Les expressions souvent enfantines que Léone emploie « embêter le monde« , « marcher comme sur des roulettes« , « têtu« , ou les onomatopées qu’elle utilise « ouh« , « ouyouyouille » lui donnent une fraîcheur naïve, qui illumine la noirceur de la pièce, mais soulignent aussi cruellement son décalage avec la violence qui l’environne. De la même manière, son emploi de la troisième personne (« Mais il ne sait pas du tout s’y prendre, celui-là, pas du tout« ) finit par signifier le décalage qui est le sien face aux valeurs d’Alboury: cette façon de s’adresser à lui et de le critiquer peut renvoyer à l’habituel dédain blanc que Léone retrouverait à son insu.

3) Des barrières infranchissables?

Faut-il dès lors considérer Léone comme une jeune femme totalement dépassée par la violence des hommes pour lesquels les barrières sociales et raciales demeurent infranchissables?
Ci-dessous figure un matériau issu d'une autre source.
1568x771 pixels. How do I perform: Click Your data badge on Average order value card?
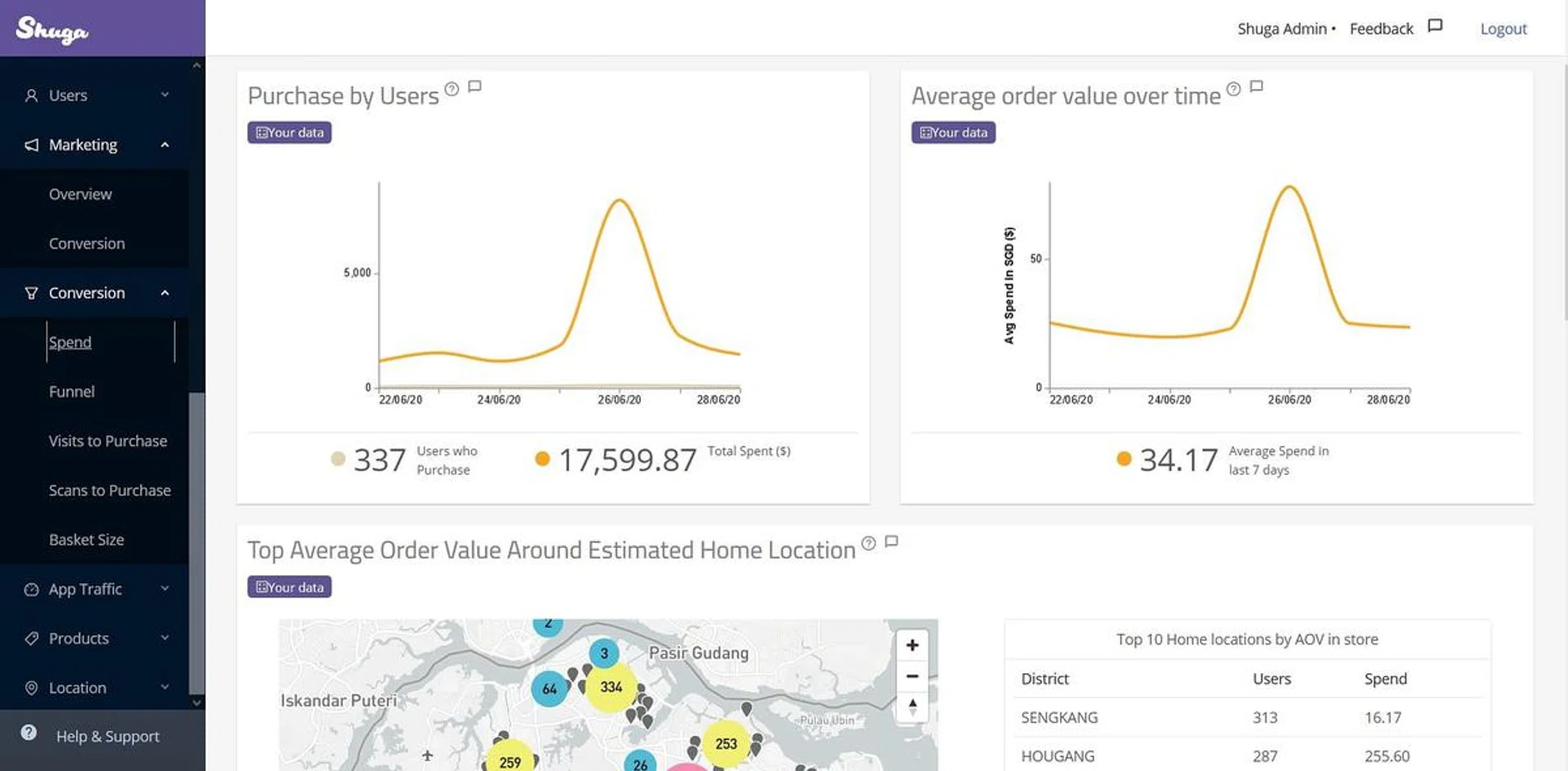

Sa dernière réplique, l’appel à l’aide « Aidez moi, aidez-moi » suggère un personnage désormais détruit. Considérer ainsi Léone serait l’affaiblir. D’abord, parce qu’aux usages établis, au respect voué aux morts, et à l’exigence de justice, elle n’oppose qu’une chose: la vie, la possibilité du bonheur individuel : « Alors je ne vaux pas un mort déjà à moitié bouffé, je ne vaudrais pas cela! » , et qu’à cet égard, elle réussit malgré tout à émouvoir les trois hommes qui gravitent autour d’elle. Ainsi, on peut penser que la réplique de Horn est aussi un moyen de la prévenir, afin d’atténuer le choc que va entraîner le rejet d’Alboury. A aucun moment, le chef de chantier n’a envers elle d’attitude agressive ou insultante, alors même qu’elle vient de le trahir et lui demande de l’aide.

Quant à Alboury, il rejette la jeune femme en lui crachant au visage et en l’insultant. Cependant il l’insulte en ouolof, c’est-à-dire dans une langue qu’elle ne comprend pas, mais que les gardiens comprennent. Son geste apparaît ainsi lié aux circonstances, aux valeurs qu’il défend vis à vis de son peuple. S’éclairent ainsi les deux répliques d’Alboury concernant Léone, « J’ai pensé: c’est une pièce qu’on a laissé tomber dans le sable; pour l’instant, elle ne brille pour personne; je peux la ramasser et la garder jusqu’à ce qu’on la réclame » (Scène XI, p.71), et « Je t’aurai gardée aussi longtemps que je l’aurai pu » (scène XI, P.72).

Conclusion

Cette scène précipite l’action:  Alboury disparaît à l’intérieur du chantier, Horn souhaite désormais sa mort  et encourage Cal à le tuer. Léone, quant à elle, retournera à Paris. De fait, c’est le seul personnage qui soit réellement en mouvement, de Paris à l’Afrique et de l’Afrique à Paris. Semblablement, la scène suivante qui voit sa scarification montre bien la force du personnage, qui inscrit dans sa chair même la trace de son passage, et n’hésite pas à affirmer de cette manière sa ressemblance avec Alboury. Dans l’ordre du rejet, du mépris, ils ont traversé la même expérience,  ce qui accentue leur identité, et confère à Léone une grandeur et une force qu’elle n’avait pas en arrivant.